I think I might have a sexually transmitted disease (STD). How do I find out for sure, and how do I tell my partner?
We get lots of e-mails from teens describing their symptoms to us, but it’s impossible to make a diagnosis over the Internet.
Basically, if you had vaginal, oral or anal sex and didn’t use a fresh latex or polyurethane condom or dental dam with each act, you could have been exposed to an STD. There’s one way of knowing for sure whether you have an STD: Get tested. Check out our Get Tested page to find a clinic. And find out how to talk to your partner here.
If you do end up testing positive for an STD, know that you are not alone. It can be helpful to get more information about it so you can know the facts before you talk to anyone else about it. Your doctor, a family planning counselor or the person that tested you can often be a good person to talk to about any questions you have. Sometimes people need time to get used to the news themselves before they feel comfortable talking about it with another person.
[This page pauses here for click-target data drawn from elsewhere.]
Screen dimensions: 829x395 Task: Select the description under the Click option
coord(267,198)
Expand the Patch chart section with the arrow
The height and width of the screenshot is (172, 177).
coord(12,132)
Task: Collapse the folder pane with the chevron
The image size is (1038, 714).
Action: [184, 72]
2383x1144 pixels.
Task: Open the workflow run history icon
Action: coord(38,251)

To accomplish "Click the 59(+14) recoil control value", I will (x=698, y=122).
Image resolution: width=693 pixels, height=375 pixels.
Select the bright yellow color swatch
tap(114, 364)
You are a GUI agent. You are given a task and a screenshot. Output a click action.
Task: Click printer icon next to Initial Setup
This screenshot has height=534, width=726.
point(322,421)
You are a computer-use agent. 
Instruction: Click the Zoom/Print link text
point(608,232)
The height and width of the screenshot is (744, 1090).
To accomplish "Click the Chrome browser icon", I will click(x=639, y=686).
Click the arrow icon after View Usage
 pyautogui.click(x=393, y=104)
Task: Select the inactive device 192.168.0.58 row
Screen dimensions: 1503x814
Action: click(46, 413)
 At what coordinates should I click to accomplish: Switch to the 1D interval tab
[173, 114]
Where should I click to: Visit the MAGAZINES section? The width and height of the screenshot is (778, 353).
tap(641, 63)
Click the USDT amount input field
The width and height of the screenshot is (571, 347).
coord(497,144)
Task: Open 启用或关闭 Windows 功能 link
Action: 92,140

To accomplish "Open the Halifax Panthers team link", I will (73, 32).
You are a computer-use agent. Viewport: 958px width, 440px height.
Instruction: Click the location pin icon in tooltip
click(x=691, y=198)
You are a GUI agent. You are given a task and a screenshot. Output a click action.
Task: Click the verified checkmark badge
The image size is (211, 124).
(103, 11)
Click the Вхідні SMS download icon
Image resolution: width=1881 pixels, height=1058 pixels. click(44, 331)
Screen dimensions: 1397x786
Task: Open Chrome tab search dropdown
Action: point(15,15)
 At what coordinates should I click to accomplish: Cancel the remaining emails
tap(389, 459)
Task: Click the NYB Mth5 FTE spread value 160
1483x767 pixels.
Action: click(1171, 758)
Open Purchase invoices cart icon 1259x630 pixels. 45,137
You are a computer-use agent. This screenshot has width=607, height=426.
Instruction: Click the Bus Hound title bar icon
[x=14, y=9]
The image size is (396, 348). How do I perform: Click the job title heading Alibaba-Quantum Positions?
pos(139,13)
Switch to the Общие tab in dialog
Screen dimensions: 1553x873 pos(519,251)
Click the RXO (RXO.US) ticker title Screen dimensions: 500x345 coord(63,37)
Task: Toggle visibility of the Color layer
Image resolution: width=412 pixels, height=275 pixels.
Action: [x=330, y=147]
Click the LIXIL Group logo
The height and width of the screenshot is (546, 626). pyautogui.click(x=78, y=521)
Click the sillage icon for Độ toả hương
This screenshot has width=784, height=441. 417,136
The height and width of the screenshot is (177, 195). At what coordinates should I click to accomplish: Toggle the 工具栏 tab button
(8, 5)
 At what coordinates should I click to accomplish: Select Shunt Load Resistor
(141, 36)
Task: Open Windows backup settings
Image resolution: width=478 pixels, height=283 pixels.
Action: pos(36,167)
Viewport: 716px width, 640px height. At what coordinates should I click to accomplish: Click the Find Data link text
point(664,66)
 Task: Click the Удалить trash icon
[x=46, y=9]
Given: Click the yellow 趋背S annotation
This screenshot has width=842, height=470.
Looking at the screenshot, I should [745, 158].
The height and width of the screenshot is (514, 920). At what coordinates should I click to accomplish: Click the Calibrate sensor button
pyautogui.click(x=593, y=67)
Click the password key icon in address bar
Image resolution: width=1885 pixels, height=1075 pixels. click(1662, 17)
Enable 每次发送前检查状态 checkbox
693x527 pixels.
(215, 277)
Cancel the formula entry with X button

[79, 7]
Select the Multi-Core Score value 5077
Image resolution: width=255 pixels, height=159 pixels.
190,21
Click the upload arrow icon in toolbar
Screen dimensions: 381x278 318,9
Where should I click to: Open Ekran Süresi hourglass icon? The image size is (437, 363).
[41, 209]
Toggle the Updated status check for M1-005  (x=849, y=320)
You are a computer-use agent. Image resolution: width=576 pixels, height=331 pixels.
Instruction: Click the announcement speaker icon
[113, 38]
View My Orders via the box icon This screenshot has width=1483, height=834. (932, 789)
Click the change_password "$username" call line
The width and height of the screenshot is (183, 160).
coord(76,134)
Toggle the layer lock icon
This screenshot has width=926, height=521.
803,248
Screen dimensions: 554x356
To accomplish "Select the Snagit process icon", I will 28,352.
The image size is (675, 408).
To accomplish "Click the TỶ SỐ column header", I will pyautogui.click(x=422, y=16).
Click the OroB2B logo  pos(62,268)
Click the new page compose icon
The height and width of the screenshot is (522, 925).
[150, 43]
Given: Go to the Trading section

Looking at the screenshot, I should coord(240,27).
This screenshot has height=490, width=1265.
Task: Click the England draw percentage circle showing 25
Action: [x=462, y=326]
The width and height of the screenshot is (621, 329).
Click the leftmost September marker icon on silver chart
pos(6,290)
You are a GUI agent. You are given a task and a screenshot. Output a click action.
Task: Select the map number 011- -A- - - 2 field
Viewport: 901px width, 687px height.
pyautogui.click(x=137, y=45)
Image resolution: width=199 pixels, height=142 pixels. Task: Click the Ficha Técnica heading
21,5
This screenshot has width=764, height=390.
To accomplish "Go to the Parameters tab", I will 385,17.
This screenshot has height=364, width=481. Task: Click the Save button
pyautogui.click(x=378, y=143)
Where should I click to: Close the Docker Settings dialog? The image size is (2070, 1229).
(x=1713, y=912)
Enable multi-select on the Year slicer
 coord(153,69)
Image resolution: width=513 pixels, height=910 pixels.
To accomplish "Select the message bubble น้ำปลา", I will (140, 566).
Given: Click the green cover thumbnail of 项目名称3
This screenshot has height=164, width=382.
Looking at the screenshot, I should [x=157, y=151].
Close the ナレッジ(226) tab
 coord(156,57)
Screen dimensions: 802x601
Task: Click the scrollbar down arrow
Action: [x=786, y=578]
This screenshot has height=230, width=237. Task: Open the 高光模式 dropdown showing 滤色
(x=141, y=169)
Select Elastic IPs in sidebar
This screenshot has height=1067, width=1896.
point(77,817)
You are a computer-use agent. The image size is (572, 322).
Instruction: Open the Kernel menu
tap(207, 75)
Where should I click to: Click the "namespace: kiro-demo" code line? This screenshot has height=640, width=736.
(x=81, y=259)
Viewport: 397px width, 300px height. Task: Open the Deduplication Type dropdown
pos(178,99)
Some people get really nervous thinking about talking to a partner about an STD diagnosis. They might be afraid that their partner will be upset, dump them, say mean things to them or even go around telling other people. Even if you’re nervous, it’s really important to talk with your partner or partners about your diagnosis. If you have an STD, there is a chance that they have it too, so it’s important for your partner to be tested. If only one person in a sexual partnership is treated, you can get re-infected right away by the partner who was not treated.
Regardless of the kind of STD you have, practicing safer sex can help minimize the risk of transmitting it to a partner or getting re-infected. Talking with a partner about an STD diagnosis is something that is usually best done in a non-sexual situation. In other words, don’t wait to mention it until the clothes are flying off! You can let your partner know that you got tested and what the results are. It might help to have some information about the STD to share with your partner, including how to reduce the risk of transmission.
Safety is important. You’re the expert on your own situation, so you probably have an idea of whether it is safe to share this information with your partner. If you feel that you would be physically unsafe if you shared your STD status with a partner, you may be able to get support doing so. Talk with your doctor or clinic staff about whether they might be able to help inform partners that you tested positive for an STD.
If you feel unsafe in your relationship, you can also get support from the National Teen Dating Abuse Hotline, at 1-866-331-9474 (TTY: 1-866-331-8453), or online via peer advocate instant messenger support at loveisrespect.org.